We know plants are important in our lives, but do we know how important they are? Do we recognize this importance everyday?

People who lived close to the earth, from the hunter/gatherers to the agrarians, found many different ways to pass on information about plants and the seasons of the year. One important method was to associate plants with specific deities, myths and songs. Druids were said to have worshipped trees, specifically oaks and the mistletoe that grew on them. Trees were seen to be the connectors between earth and air and the cosmos. Groves of sacred trees were used as worship spaces. And although we know today that mistletoe is a parasitic plant, it must have seemed wondrous to these ancient people – for this plant seemed to grow out of thin air. (Although now I have it on great authority that the reason there is such a strong cultural connection made between Druids and mistletoe stems from the fact that a mistletoe gathering ritual is the only authentic piece of original liturgy left. But I digress.)

Besides worship spaces, plants also were recognized as connected with deities and food. The importance of barleycorn, one of the oldest crops, was immortalized in the folk song, John Barleycorn (see below). The treatment of John is quite gruesome unless the listener realizes that he is the grain, specifically barleycorn, anthropomorphized. This song passes on information about planting, harvest and uses of barleycorn. I also believe that this song, although relatively modern, echoes a time when deity was even more intimately connected with plants. The concept of the dying and rising god, found throughout many cultures, was not only a representation of the sun, but also connected with the vegetation cycle. However, many goddesses were also associated with grains, vegetation or the earth: Demeter & Persephone, Ceres, Gaia, and Isis are just a few.
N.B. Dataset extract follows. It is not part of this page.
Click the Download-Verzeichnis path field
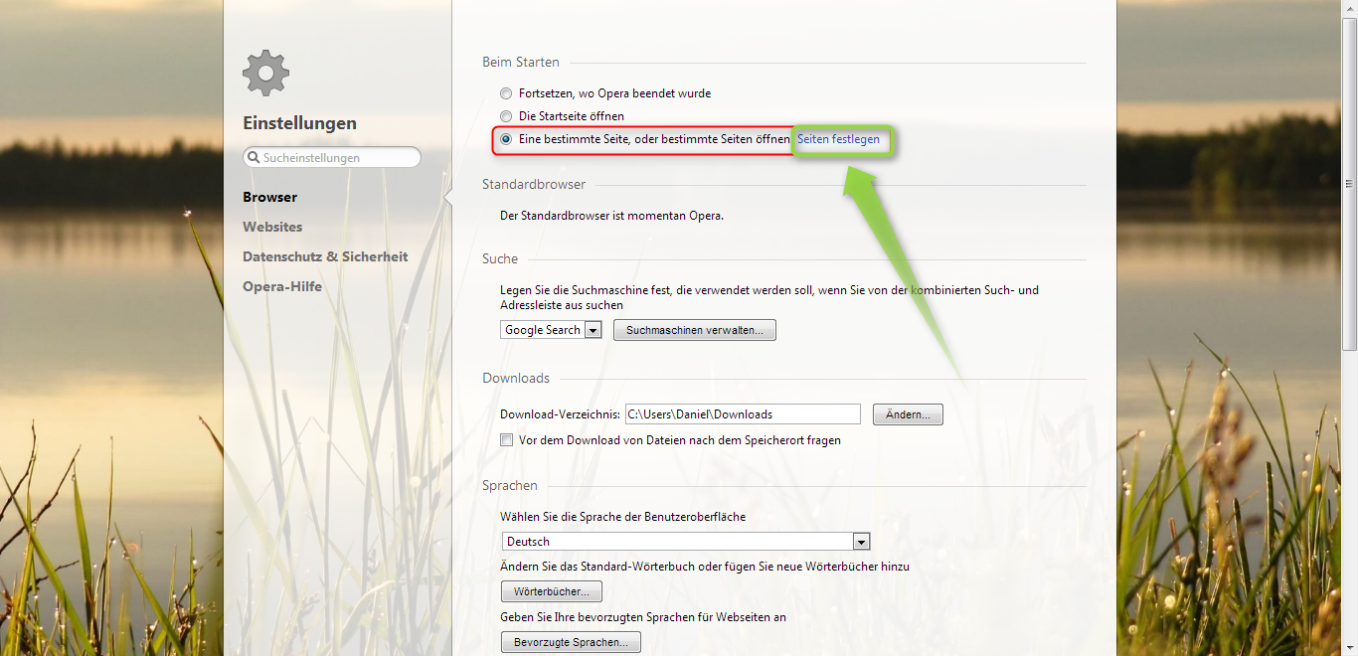(x=742, y=414)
Many of our modern holidays harken back to a time when the wheel of the year was of paramount importance. Easter is celebrated in the spring, when all that seems dead suddenly returns to life. Thanksgiving celebrates survival through the sharing of the harvest and replaces, in our culture, many of the ancient harvest festivals. Other religious practices were also connected to vegetation, although most related to food. Lammas was the Celtic holiday honoring bread and grain. Dionysus was the god of the grape and he was honored with raucous parties. Religious practices abounded around the concept of fertility of the fields. Mayday and Midsummer (actually summer solstice) were the most well-known dates for such rites. And if we look into the roots of the communion, we find that it is an ancient honoring of the grain (bread) and the fruit (wine), recognizing that we take the life of plants and the earth in order to sustain our own.

Some of these beliefs have been shunned as mere superstition, others transformed into new religious or social packages, the deeper meanings nearly lost in antiquity. But I believe that we can learn something from the attitude of these older beliefs. In a world where food comes packaged in paper and plastic and styrofoam, people have lost their connection to plants and the cycle of life. By “stopping and smelling the roses,” we are reminded of the need to reclaim the wonder of spring, the miracle of a sprouting seed, the sorrow of the disappearing rainforest, the beauty of the roadside flower. Scientific understanding can deepen our awareness of the interactions between plant and animal and human, hopefully making us more appreciative of the importance of plants in this interconnected web of life. However we go about it, we need to reconnect, to find the “sacred” in plants and to honor the place they have in our lives.

 

John Barleycorn

*Traditional

There were three men who came out from the west
Their fortunes for to try.
And these three men made a solemn vow
John Barleycorn must die!
John Barleycorn must die!

So they threw him in three furrows deep
Threw clods upon his head
For these three men made a solemn vow
John Barleycorn was dead!
John Barleycorn was dead!

Chorus: Fa la la la, it’s a lovely day!
  Sing fa la la lay-o! 
  Fa la la la, it’s a lovely day!
  Sing fa la la lay-o!

So they let him lie for a very long time
‘Til the rains from heaven did fall.
And little Sir Johnny sprang up his head
And he did amaze them all!
He did amaze them all!

So they let him stand ‘til a midsummer’s day
‘Til his face was pale and wan.
And little Sir Johnny sprout a long, long beard
And so become a man!
And so become a man!

Chorus

So they hired men with the scythes so sharp
To cut him off at the knees
And they rolled him and tied him around the waist
Serving him most barbarously!
Serving him most barbarously!
And the hired men with the crabtree sticks
To cut stem from bone.
And the miller he served him worse than that
For he ground him between two stones!
He ground him between two stones!

Chorus

Now it’s little Sir John in the nut brown bowl
And he’s brandy in the glass!
But little Sir John in the nut brown bowl
Proved the strongest man at last!
The strongest man at last!

For the huntsman he cannot hunt the fox
Nor so loudly blow his horn
And the tinker he cannot mend his kettles or his pots
Without a little Barleycorn!
Without a little Barleycorn!

Chorus

* I have heard many other verses to this song, but these are the ones that I have heard used most often.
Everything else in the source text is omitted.